Published today. Do try to avoid filing cabinets and misprints.

Thursday, October 30, 2014

Science Fiction That Isn't Science Fiction (17)

Chuck Palahniuk has a reputation as a high-concept satirist who unflinchingly explores extremes of human behaviour. Beautiful You, which takes aims amongst others things at every kind of feminism, chick-lit bonkbusters, consumer-society sex, and male fears of uncontrolled female sexuality, is definitely high-concept. But its satire falls woefully flat, and at times flirts a little too closely with misogyny.

Penny Harrigan, an ordinary and humble associate in a Manhattan law firm, and is wooed and won by billionaire C. Linus Maxwell. So far, so romance beach reading. But Maxwell has an ulterior motif: he wants to use Penny as a test-bed for his new range of sex toys, including Beautiful You, the ultimate in vibrators. After he dumps Penny, the Beautiful You range threatens to cause civilization to collapse as women abandon men and obsessively diddle themselves to death. Only Penny and a two-hundred-year-old sex guru can frustrate Maxwell's fiendish plans.

There's plenty of energy and invention in Palahniuk's apocalyptic vision. Women beg for batteries; sex toys are turned into weapons ('Flaming dildos continued to pelt down, dealing random death'); there's a vividly cartoonish climatic confrontation at a wedding. But as satire it's thin stuff. The characters are caricatures and mostly dislikable, the sex is graphically gynacological, but unlike, say, J.G. Ballard's clinical descriptions, it's also interminable, the sex guru seems to have wandered in from an unfinished Kurt Vonnegut novel, and the idea that women would become instant sex addicts is risible.
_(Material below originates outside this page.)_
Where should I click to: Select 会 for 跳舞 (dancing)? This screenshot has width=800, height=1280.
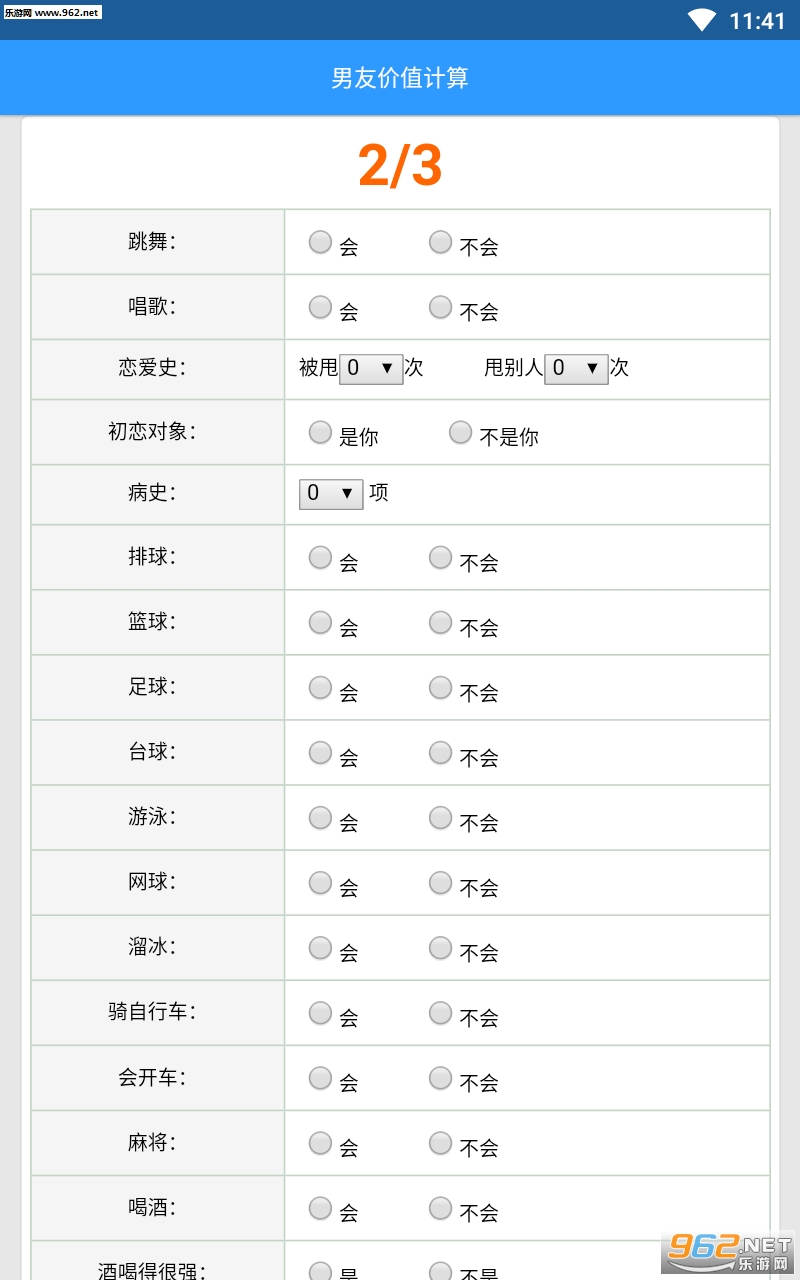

Straight men, frustrated and disenfranchised, turn into Paleolithic rapists, and the reaction of the gay community is summed up by a couple of joggers ('Let the gals have their fun!' 'I don't care of they never come back!'), but women come off far worse. Penny, about the only vaguely sympathetic character in this short novel, is a chick-lit cliche from the Mid-West caught between careerism and old-fashioned notions of marriage and family as she tries to make it in the carnivorous Big Apple, and despite some Learning and Growing she remains wedded to cliches of female fulfillment. The female autoerotic addicts are pitiable - Penny's mother is saved as if from substance abuse by the intervention of her husband and a male friend - and at every level female sexuality is shown to be determined by what men want and by their fear of losing control of it - let's not even get into the nanobot powered vagina lasers that update the concept of chastity belts. In short, nobody comes out of this well, including the author.